DebtBusters executive head Benay Sager said the impact of increased interest rates on asset-linked debt was particularly evident in the above 40 years category.

“What also continues to be apparent is how higher-income earners are using credit to offset the dual impact of inflation and interest rates – now 475 basis points higher than in 2020,” Sager said.

“These consumers typically have more short-term loans than those in other income bands and devote a greater proportion of their income to repaying debt.”

The average interest rate for a bond has increased from 8.3% per annum in the last quarter of 2020 to 12.3% in the first of this year.

For a R1.5 million bond, this added an extra R4 000 per month to the repayment amount.

Compared with the same period in 2016 when DebtBusters first began analysing the data, this year’s first-quarter debt index found that purchasing power has diminished by 47%.

Nominal incomes were 1% lower than in 2016, while the cumulative impact of inflation over the eight years was 48%.

While some income groups saw real increase in incomes, on average the trend was slightly downwards.

The debt-service burden was also high, with the average debt-counselling applicant using 62% of net income to repay debt.

The situation was worse among higher-income earners as the data showed they had unsustainably high levels of unsecured debt.
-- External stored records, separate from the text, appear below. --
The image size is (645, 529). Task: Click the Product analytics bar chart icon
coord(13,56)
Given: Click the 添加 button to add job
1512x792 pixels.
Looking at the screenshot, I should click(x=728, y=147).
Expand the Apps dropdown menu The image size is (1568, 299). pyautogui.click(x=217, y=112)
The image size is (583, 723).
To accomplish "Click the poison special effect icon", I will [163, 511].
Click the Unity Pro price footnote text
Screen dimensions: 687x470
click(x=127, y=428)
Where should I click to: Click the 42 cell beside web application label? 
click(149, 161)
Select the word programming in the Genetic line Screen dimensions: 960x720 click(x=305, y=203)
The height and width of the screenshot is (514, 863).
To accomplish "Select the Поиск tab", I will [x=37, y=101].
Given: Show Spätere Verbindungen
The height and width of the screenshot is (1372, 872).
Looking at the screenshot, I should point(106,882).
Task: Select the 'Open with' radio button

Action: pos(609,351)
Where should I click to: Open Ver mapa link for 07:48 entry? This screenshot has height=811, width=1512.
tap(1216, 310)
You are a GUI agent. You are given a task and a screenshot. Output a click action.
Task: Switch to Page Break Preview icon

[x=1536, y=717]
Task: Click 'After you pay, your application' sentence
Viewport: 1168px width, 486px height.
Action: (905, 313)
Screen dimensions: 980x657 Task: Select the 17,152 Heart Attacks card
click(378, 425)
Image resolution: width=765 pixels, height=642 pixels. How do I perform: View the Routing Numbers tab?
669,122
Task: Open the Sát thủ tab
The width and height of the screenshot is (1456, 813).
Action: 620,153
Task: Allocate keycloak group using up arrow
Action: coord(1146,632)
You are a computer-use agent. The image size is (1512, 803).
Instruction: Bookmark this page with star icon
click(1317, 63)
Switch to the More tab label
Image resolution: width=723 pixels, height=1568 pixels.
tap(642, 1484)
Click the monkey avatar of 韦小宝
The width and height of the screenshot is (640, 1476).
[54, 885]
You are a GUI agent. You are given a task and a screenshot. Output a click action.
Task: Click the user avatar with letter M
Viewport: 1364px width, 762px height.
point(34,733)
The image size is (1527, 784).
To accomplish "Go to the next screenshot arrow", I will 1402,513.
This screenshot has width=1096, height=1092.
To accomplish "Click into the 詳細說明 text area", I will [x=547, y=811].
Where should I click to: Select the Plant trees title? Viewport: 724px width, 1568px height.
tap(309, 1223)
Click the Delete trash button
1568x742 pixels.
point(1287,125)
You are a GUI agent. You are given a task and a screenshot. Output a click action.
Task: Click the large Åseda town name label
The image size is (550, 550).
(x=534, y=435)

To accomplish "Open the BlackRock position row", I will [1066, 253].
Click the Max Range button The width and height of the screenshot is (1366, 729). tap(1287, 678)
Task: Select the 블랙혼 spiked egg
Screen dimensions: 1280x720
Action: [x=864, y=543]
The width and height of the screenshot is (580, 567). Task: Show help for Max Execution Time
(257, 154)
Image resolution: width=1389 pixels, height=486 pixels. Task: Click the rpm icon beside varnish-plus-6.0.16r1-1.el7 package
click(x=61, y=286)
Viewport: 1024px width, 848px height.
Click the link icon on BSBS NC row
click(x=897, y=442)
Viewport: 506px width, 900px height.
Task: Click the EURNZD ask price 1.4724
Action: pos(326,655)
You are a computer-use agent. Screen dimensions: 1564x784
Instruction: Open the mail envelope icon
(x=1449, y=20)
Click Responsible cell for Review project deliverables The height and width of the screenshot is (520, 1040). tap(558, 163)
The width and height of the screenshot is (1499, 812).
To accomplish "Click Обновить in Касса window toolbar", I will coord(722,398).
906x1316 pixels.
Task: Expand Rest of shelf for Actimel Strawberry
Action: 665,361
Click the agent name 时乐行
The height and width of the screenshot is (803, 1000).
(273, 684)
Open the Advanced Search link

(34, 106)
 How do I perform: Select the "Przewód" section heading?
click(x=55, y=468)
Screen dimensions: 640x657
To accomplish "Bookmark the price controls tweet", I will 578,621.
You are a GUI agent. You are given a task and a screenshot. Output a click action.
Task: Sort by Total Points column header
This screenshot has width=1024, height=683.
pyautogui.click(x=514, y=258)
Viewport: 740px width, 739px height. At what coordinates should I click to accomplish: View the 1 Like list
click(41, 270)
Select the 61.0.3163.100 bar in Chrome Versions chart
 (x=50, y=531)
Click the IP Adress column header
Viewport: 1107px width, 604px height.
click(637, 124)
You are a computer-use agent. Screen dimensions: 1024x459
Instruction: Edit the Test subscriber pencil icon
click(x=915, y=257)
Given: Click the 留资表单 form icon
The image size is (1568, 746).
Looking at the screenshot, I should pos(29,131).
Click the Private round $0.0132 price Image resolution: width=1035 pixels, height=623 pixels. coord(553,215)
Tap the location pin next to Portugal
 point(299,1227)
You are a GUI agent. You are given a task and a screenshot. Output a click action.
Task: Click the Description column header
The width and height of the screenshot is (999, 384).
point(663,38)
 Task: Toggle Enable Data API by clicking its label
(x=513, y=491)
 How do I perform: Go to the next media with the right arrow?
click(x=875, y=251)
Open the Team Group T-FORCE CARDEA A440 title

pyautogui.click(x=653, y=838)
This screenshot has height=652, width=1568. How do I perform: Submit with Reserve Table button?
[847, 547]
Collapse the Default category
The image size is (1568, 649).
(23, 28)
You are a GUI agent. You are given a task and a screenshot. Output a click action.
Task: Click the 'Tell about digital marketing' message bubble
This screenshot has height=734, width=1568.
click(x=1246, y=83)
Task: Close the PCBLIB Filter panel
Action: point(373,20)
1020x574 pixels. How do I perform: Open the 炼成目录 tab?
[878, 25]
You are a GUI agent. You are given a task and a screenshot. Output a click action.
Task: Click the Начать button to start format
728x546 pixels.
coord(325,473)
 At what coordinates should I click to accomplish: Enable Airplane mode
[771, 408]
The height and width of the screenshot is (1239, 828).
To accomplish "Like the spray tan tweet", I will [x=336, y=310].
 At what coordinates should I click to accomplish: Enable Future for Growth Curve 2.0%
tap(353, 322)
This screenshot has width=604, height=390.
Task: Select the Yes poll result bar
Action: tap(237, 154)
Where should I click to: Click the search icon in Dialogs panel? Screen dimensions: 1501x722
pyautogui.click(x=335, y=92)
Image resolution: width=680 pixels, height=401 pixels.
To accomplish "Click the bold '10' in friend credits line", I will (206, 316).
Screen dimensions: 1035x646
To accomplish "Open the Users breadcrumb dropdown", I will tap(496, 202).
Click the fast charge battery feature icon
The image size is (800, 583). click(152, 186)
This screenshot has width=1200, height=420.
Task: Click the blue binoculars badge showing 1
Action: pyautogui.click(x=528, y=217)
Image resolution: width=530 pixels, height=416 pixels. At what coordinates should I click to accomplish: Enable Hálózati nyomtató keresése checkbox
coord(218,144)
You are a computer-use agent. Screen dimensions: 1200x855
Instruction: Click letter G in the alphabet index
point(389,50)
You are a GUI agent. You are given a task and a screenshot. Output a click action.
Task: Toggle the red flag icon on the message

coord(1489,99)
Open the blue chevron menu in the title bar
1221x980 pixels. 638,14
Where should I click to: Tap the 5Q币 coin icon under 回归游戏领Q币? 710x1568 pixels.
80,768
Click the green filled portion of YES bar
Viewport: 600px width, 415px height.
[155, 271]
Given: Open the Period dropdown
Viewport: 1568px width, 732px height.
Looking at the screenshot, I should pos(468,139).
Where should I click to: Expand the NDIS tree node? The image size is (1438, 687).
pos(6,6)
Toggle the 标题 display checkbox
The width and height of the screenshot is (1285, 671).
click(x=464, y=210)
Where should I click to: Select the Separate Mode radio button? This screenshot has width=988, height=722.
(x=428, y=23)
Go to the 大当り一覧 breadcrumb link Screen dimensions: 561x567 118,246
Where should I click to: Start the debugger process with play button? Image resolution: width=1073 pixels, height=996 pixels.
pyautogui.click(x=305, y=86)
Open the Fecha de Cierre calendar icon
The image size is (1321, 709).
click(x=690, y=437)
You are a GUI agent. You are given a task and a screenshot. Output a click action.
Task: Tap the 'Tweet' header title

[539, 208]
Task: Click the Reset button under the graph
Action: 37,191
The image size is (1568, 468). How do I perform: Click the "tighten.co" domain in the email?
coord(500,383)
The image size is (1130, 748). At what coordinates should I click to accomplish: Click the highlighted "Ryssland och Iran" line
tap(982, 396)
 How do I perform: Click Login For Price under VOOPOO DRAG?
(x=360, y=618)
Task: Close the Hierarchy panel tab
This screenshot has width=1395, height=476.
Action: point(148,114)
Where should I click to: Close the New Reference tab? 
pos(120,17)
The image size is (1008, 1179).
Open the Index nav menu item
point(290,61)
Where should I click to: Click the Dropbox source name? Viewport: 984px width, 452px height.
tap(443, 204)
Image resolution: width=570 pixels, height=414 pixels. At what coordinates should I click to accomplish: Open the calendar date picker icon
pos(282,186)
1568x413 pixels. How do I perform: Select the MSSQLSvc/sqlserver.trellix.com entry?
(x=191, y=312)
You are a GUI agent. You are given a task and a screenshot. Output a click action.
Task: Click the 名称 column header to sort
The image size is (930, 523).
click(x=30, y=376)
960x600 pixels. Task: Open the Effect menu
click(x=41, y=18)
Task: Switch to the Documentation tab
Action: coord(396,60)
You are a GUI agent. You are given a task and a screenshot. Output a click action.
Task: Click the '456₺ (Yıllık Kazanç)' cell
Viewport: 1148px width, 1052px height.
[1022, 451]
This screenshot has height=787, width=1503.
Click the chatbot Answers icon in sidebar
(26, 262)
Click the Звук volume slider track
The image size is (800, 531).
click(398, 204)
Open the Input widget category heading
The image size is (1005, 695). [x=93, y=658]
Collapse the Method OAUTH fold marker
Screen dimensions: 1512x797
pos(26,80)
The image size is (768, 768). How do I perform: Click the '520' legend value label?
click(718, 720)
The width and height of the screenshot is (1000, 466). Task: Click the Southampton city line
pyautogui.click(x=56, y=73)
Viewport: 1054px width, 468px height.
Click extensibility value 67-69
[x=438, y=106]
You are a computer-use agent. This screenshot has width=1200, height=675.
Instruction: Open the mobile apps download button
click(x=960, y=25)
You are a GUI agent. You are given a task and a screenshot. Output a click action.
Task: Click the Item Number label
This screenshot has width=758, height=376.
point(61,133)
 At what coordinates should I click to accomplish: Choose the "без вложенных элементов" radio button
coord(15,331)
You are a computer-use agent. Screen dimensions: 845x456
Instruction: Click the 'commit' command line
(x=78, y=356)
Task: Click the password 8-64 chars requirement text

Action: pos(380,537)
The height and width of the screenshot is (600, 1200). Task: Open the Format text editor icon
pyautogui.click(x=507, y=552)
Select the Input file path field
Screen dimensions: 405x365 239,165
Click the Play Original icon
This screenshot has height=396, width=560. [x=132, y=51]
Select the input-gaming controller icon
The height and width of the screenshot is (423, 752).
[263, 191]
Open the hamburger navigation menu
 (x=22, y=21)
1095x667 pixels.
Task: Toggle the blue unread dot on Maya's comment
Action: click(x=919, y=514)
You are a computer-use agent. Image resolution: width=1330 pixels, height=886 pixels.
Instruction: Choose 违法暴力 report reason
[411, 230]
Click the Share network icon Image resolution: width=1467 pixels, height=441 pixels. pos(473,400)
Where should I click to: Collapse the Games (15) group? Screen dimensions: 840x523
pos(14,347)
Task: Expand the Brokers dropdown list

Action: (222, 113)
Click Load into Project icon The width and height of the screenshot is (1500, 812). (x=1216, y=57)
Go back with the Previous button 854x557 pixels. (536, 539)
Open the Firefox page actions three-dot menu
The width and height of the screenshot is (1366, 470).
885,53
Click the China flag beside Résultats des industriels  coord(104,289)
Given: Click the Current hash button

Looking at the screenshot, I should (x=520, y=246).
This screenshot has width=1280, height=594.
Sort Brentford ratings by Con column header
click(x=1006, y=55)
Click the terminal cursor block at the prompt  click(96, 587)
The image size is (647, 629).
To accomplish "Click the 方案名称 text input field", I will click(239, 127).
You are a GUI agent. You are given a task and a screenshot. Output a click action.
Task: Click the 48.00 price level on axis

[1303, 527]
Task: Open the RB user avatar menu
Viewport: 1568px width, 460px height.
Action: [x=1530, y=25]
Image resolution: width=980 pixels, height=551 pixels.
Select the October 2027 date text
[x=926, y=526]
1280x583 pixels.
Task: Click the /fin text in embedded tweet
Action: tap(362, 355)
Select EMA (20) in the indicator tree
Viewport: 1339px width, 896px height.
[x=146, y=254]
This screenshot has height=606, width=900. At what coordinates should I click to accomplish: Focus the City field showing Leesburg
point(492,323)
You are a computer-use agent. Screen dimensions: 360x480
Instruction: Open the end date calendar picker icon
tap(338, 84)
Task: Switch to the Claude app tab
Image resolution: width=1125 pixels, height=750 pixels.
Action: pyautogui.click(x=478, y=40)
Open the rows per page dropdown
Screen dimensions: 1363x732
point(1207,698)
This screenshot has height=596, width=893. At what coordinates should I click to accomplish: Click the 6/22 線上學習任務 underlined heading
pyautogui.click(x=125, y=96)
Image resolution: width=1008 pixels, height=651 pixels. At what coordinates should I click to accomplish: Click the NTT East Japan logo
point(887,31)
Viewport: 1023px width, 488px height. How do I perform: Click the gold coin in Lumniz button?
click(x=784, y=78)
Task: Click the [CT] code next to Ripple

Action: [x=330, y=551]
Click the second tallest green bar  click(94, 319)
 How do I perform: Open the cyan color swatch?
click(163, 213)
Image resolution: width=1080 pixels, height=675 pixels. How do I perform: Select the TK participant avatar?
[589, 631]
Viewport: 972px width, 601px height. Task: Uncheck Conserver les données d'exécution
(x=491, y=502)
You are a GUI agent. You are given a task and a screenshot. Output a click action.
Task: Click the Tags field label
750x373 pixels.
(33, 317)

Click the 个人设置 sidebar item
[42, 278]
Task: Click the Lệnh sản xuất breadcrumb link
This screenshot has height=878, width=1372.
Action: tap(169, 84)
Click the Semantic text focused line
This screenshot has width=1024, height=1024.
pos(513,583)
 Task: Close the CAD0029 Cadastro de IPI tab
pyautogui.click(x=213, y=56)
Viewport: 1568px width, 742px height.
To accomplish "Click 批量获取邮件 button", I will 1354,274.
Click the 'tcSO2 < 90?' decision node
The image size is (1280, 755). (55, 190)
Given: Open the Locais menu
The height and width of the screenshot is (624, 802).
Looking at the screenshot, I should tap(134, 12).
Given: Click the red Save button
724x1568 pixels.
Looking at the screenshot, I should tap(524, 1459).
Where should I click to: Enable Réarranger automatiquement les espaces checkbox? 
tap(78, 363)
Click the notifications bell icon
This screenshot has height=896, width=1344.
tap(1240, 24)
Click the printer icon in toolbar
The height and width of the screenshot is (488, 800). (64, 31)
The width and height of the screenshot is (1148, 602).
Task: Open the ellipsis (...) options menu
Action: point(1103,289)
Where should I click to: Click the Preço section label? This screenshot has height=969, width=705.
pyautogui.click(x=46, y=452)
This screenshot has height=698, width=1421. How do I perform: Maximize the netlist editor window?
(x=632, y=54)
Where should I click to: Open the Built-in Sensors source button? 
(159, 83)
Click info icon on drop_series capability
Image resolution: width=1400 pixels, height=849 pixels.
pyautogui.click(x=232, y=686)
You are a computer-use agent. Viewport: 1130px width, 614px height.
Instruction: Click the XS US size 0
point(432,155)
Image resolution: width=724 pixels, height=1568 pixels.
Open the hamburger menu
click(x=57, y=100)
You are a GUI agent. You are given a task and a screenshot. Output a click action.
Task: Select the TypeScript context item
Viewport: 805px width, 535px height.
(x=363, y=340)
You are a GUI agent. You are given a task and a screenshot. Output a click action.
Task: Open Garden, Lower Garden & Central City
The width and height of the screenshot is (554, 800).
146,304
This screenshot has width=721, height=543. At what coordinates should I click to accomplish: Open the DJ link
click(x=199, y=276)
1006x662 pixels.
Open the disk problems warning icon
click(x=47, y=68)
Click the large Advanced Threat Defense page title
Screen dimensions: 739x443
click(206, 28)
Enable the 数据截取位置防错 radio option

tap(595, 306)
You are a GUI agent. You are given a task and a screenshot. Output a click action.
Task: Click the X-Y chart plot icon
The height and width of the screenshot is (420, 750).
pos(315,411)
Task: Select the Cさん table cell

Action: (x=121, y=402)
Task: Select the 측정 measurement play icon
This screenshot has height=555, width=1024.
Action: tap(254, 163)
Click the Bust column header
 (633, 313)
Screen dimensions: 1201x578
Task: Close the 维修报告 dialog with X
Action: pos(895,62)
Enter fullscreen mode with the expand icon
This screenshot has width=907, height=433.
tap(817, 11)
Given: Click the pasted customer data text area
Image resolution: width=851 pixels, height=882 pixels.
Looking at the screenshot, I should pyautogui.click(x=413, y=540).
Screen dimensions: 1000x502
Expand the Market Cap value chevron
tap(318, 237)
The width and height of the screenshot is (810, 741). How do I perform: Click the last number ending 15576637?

The debt-to-income ratio for people taking home more than R20 000 per month was 127%, while it was 172% for those earning R35 000 or more.

These ratios were at or close to the highest ever.

“While average unsecured debt levels are up 14% compared to 2016, this is lower than recent quarters and is a welcome trend. What is concerning is that for people earning R35 000 and more, unsecured debt levels are 41% higher,” Sager said.

“This is in line with inflation and indicates that without meaningful salary increases these consumers are using debt to supplement their income. The average interest rate for unsecured debt is now at an eight-year high of 25.7% per annum.”

Sager said that the growth in debt counselling enquiries and use of online debt management tools was positive as it indicates more consumers are trying to become financially sustainable.

For those consumers who successfully applied for debt counselling, unsecured interest rates could be reduced by over 90%, from an average of 25.7% to approximately 2.6% per annum. This allowed expensive debt to be paid back faster.

Vehicle debt and balloon payments could be serviced over a meaningful period, with the average financed vehicle interest rate of 15.4% per annum negotiated down to a more manageable level.

Sager said the number of people successfully completing debt counselling had increased tenfold since 2016. Those who obtained clearance certificates during the first quarter of this year paid back over R600m worth of debt to creditors while they were in debt counselling.